Members cheered and applauded in the Dáil (Irish parliament) on Wednesday as Taoiseach (Prime Minister) Enda Kenny made the announcement.
There was a standing ovation as he gave status to the "distinct ethnic group".
He said the statement of recognition would go some way to ensuring they have a "better future with less negativity".
The Dáil was told that a "large and unprecedented" crowd had gathered outside the building to witness the moment.
Irish President Michael D Higgins welcomed the move, describing it as "a momentous decision, formally recognising Travellers' place in Irish society".
He congratulated Travellers' organisations on their campaign.
"I have no doubt that today's clarification will be of assistance in interpreting legislation in relation to Travellers' rights, and ensuring respect for Travellers' distinct identity within the fabric of Irish society," the president added.
'People within our people'
It is thought there are about 30,000 people living in the Republic of Ireland who are members of the Travelling community, representing 0.6% of the total population.
Mr Kenny said the Traveller community had "for many years campaigned to have their unique heritage, culture and identify formally recognised by the Irish State".
"Our Traveller community is an integral part of our society for over a millennium, with their own distinct identity - a people within our people," he added.
He said the government recognised "the inequalities and the discrimination the Traveller community faces and has faced" and added that they have "a range of special programmes and interventions to help deal with this".

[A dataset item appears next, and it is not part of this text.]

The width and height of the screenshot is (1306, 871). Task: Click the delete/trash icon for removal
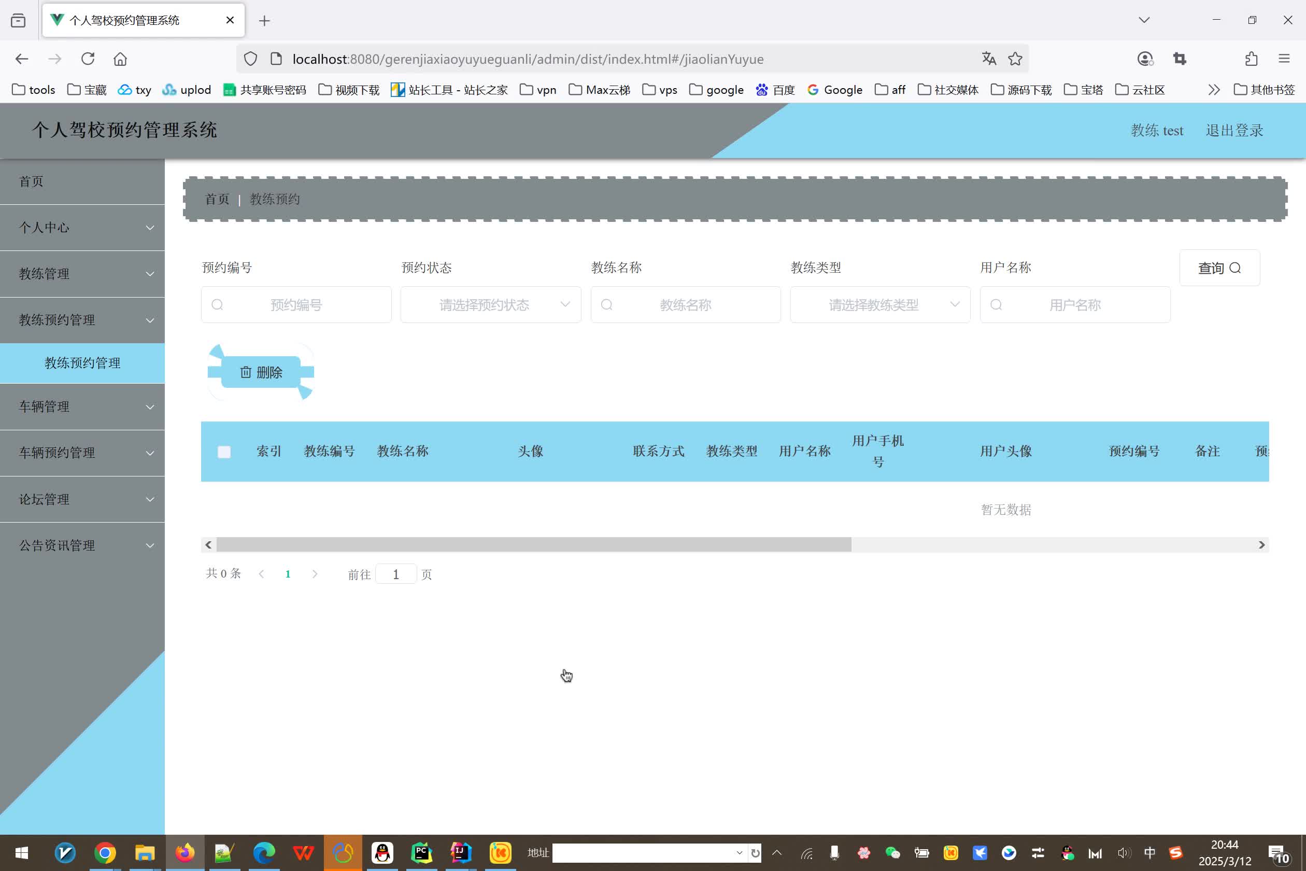point(245,371)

Following the standing ovation, Mr Kenny described state recognition as a "historic day for Travellers and a proud day - a day of maturity - for Ireland".
'Pride and dignity'
A former director of the Irish Traveller Movement, Brigid Quilligan, told Irish broadcaster RTÉ that her community was overjoyed by the move.
She said that currently, the history, language and culture of Travellers was not valued and they were viewed as a failed set of people in the Republic of Ireland.
Ms Quilligan added that State recognition would help to change those perspectives.
The National Youth Council of Ireland (NYCI) said recognition as an ethnic group was "critical, especially for young Travellers, so that they can be proud of their identity and heritage".
Anne Walsh of the NYCI said: "This is a momentous day that promotes pride and dignity for a group that have, for far too long, often been left out of conversations about belonging, identity and integration held with other minority ethnic groups living in Ireland."